Could you print the full listing below, keeping each line identical?

[[ Entries supplied, beginning ]]

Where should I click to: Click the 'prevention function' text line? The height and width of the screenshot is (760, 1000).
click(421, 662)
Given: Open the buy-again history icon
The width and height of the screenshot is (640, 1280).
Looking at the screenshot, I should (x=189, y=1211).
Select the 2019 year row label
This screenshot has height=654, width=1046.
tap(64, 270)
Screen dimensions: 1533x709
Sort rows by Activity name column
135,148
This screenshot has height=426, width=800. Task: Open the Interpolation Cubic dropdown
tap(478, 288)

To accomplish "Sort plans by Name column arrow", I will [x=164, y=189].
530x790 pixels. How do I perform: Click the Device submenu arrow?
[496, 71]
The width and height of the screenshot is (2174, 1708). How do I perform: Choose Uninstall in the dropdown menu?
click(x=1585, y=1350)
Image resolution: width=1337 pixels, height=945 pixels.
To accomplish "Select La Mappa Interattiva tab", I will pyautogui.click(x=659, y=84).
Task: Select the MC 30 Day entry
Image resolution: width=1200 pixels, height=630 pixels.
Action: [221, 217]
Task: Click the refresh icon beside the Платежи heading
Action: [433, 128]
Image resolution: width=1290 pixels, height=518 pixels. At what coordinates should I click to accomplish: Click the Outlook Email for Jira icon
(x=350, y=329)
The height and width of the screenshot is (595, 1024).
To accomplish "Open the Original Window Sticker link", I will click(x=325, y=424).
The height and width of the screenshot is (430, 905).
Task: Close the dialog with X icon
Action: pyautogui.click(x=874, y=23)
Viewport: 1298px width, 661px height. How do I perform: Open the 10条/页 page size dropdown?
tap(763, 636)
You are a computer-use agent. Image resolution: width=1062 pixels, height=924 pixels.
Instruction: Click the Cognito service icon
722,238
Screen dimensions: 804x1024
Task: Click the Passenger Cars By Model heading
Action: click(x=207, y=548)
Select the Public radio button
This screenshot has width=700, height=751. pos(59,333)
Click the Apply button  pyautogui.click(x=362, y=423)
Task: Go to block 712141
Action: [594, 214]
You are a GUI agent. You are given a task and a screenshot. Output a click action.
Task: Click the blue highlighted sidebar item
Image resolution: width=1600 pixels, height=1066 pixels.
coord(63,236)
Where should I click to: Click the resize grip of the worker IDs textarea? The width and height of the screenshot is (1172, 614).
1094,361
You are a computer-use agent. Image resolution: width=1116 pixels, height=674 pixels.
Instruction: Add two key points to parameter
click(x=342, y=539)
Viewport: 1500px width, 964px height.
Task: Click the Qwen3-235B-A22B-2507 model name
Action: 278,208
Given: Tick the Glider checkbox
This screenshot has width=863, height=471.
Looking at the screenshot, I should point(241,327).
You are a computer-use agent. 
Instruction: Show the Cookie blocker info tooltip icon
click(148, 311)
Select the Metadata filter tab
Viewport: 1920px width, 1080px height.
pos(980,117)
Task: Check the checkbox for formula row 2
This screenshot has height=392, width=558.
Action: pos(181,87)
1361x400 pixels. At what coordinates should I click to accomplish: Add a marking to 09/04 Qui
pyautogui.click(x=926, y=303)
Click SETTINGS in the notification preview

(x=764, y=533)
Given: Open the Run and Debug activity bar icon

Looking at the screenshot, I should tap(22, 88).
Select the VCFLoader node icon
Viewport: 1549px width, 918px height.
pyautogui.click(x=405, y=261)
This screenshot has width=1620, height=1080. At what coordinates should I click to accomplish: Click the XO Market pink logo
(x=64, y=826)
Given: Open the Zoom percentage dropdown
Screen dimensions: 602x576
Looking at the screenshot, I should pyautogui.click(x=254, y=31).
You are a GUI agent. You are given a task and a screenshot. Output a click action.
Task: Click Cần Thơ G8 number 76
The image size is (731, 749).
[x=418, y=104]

[[ Entries supplied, end ]]

▶ _Exercise response_:
Where should I click to: Click the 'prevention function' text line? The height and width of the screenshot is (760, 1000).
click(421, 662)
Given: Open the buy-again history icon
The width and height of the screenshot is (640, 1280).
Looking at the screenshot, I should (x=189, y=1211).
Select the 2019 year row label
This screenshot has height=654, width=1046.
tap(64, 270)
Screen dimensions: 1533x709
Sort rows by Activity name column
135,148
This screenshot has height=426, width=800. Task: Open the Interpolation Cubic dropdown
tap(478, 288)

To accomplish "Sort plans by Name column arrow", I will [x=164, y=189].
530x790 pixels. How do I perform: Click the Device submenu arrow?
[496, 71]
The width and height of the screenshot is (2174, 1708). How do I perform: Choose Uninstall in the dropdown menu?
click(x=1585, y=1350)
Image resolution: width=1337 pixels, height=945 pixels.
To accomplish "Select La Mappa Interattiva tab", I will pyautogui.click(x=659, y=84).
Task: Select the MC 30 Day entry
Image resolution: width=1200 pixels, height=630 pixels.
Action: [221, 217]
Task: Click the refresh icon beside the Платежи heading
Action: [433, 128]
Image resolution: width=1290 pixels, height=518 pixels. At what coordinates should I click to accomplish: Click the Outlook Email for Jira icon
(x=350, y=329)
The height and width of the screenshot is (595, 1024).
To accomplish "Open the Original Window Sticker link", I will click(x=325, y=424).
The height and width of the screenshot is (430, 905).
Task: Close the dialog with X icon
Action: pyautogui.click(x=874, y=23)
Viewport: 1298px width, 661px height. How do I perform: Open the 10条/页 page size dropdown?
tap(763, 636)
You are a computer-use agent. Image resolution: width=1062 pixels, height=924 pixels.
Instruction: Click the Cognito service icon
722,238
Screen dimensions: 804x1024
Task: Click the Passenger Cars By Model heading
Action: click(x=207, y=548)
Select the Public radio button
This screenshot has width=700, height=751. pos(59,333)
Click the Apply button  pyautogui.click(x=362, y=423)
Task: Go to block 712141
Action: [594, 214]
You are a GUI agent. You are given a task and a screenshot. Output a click action.
Task: Click the blue highlighted sidebar item
Image resolution: width=1600 pixels, height=1066 pixels.
coord(63,236)
Where should I click to: Click the resize grip of the worker IDs textarea? The width and height of the screenshot is (1172, 614).
1094,361
You are a computer-use agent. Image resolution: width=1116 pixels, height=674 pixels.
Instruction: Add two key points to parameter
click(x=342, y=539)
Viewport: 1500px width, 964px height.
Task: Click the Qwen3-235B-A22B-2507 model name
Action: 278,208
Given: Tick the Glider checkbox
This screenshot has width=863, height=471.
Looking at the screenshot, I should point(241,327).
You are a computer-use agent. 
Instruction: Show the Cookie blocker info tooltip icon
click(148, 311)
Select the Metadata filter tab
Viewport: 1920px width, 1080px height.
pos(980,117)
Task: Check the checkbox for formula row 2
This screenshot has height=392, width=558.
Action: pos(181,87)
1361x400 pixels. At what coordinates should I click to accomplish: Add a marking to 09/04 Qui
pyautogui.click(x=926, y=303)
Click SETTINGS in the notification preview

(x=764, y=533)
Given: Open the Run and Debug activity bar icon

Looking at the screenshot, I should tap(22, 88).
Select the VCFLoader node icon
Viewport: 1549px width, 918px height.
pyautogui.click(x=405, y=261)
This screenshot has width=1620, height=1080. At what coordinates should I click to accomplish: Click the XO Market pink logo
(x=64, y=826)
Given: Open the Zoom percentage dropdown
Screen dimensions: 602x576
Looking at the screenshot, I should pyautogui.click(x=254, y=31).
You are a GUI agent. You are given a task and a screenshot. Output a click action.
Task: Click Cần Thơ G8 number 76
The image size is (731, 749).
[x=418, y=104]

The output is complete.